Courtesy helps bring out the best in the people who are there to help you, even without the language barrier. Make it a priority to learn how to say things like “I’m sorry” or “Excuse me”. Knowing how to say where is the toilet is a phrase that you will seldom use, because either signs or common sense will show you where they are. But the phrase excuse me, will be your everyday phrase, moving through crowded stores, streets etc. Politely asking to be let through is much more productive than trying to force yourself through a crowd.

I like my guests to also learn the word delicious for when eating in restaurants, a simple word that often results in smiles.  Making the effort and being respectful you will find more people willing to help you find your way. People, regardless of culture, generally like it when others are nice, so keep that in mind when you travel, you are in someone else’s home. It may be special to you that you finally get to see that place you saw on TV, dreamed of traveling to, read about, but you only have a tiny sliver of someone else’s everyday life. Visit with a bit of humility and a lot of respect, and you should do well.

5.  Book a tour

If not knowing the language stresses you out, booking a tour might put your mind at ease.

Book a full-length organized tour if you want someone else to take care of all the details. You’ll have someone around who can speak English and the local language, and they can help you out with any concerns. This is also a good way to feel like you have a safety net, and maybe next time you go on a trip, you’ll feel better able to tackle the language barrier.

You can also book a day tour to start your trip, or a handful of day tours throughout your vacation. That way you’ll have the benefit of an English-speaking guide but you have a little more flexibility throughout your trip to do as you please.

Tip: Spring for an audio guide: Sure, the last thing you want to do after waiting in line for a museum is to wait in yet another line for an audio guide. But trust me, most of the time, it’s worth it. While some museums abroad give the names of paintings in both the native language and English, many do not. Part of the experience will be lost when people back home ask you what your favorite painting is, and you can only reply “I don’t know, the names were in Italian.”

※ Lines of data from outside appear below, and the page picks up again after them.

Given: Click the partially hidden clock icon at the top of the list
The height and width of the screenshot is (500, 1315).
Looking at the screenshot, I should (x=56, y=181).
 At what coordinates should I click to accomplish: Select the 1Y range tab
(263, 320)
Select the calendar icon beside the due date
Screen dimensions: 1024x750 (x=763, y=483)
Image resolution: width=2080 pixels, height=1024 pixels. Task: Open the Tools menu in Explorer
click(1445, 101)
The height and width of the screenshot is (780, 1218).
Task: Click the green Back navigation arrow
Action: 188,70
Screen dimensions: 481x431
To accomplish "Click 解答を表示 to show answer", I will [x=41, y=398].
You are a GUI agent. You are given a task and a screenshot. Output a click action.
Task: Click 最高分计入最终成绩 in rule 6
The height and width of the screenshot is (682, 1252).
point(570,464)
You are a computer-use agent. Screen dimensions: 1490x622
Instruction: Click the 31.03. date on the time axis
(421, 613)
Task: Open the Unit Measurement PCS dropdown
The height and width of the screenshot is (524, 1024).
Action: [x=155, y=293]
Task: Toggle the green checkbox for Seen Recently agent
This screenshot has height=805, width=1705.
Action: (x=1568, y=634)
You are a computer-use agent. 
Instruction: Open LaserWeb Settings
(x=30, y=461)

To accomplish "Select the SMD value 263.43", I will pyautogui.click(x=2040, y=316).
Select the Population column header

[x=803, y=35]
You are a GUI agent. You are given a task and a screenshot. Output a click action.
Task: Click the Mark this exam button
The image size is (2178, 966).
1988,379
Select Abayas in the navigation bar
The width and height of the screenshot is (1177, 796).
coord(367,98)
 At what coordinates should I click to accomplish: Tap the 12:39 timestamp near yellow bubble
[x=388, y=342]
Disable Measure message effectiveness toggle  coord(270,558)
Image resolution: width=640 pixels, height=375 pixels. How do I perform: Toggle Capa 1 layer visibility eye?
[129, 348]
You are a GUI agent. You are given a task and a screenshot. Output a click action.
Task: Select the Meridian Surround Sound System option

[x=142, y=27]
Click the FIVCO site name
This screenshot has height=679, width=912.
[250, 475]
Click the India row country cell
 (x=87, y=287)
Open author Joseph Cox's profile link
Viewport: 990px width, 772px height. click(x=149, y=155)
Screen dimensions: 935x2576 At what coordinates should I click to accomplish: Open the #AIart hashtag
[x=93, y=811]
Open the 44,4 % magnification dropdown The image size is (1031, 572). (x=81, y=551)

So, get in another line and ask for an English audio guide when visiting a museum or sight.  You don’t have to use it in every room, but you’ll get a lot more out of the experience if you know what it is you’re looking at.   If you have a real interest in art or a particular museum, or a sight you have so longed to see, I highly recommend hiring a local guide, that can explain the most important pieces of art in the museum or make history come alive in historical sights.  And you will walk away having gained more knowledge, more relaxed for not having had to read your guide book or spent many hours wandering from room to room in a museum without truly understanding what you were looking at. I consider it money well spent.

6.Someone else has been there before you

There are plenty of other people who have traveled to the destination you’re thinking of going. If someone else traveled there and figured out a way around the language differences, you can do it too. Afterwards, you’ll feel great that you met a challenge head on and succeeded. It’s one of the many reasons I love to travel.

Don’t hesitate to go somewhere just because of the language barrier even though it might seem impossible to travel to a country with a different language and sometimes a completely different alphabet; it may be difficult at times, but it will be more than worth the extra effort. The experience will change you for the better.  Also remember how much of the world learns English. Even in more exotic, remote parts of the world, people who work in some sort of travel and tourism position will most likely know a few phrases of basic English. Remember that simple hand gestures, miming, drawing, and pointing go a long way towards breaking through the language barrier. Don’t let a fear of not speaking the language hold you back. Just think of it as another part of the journey, and enjoy the ride.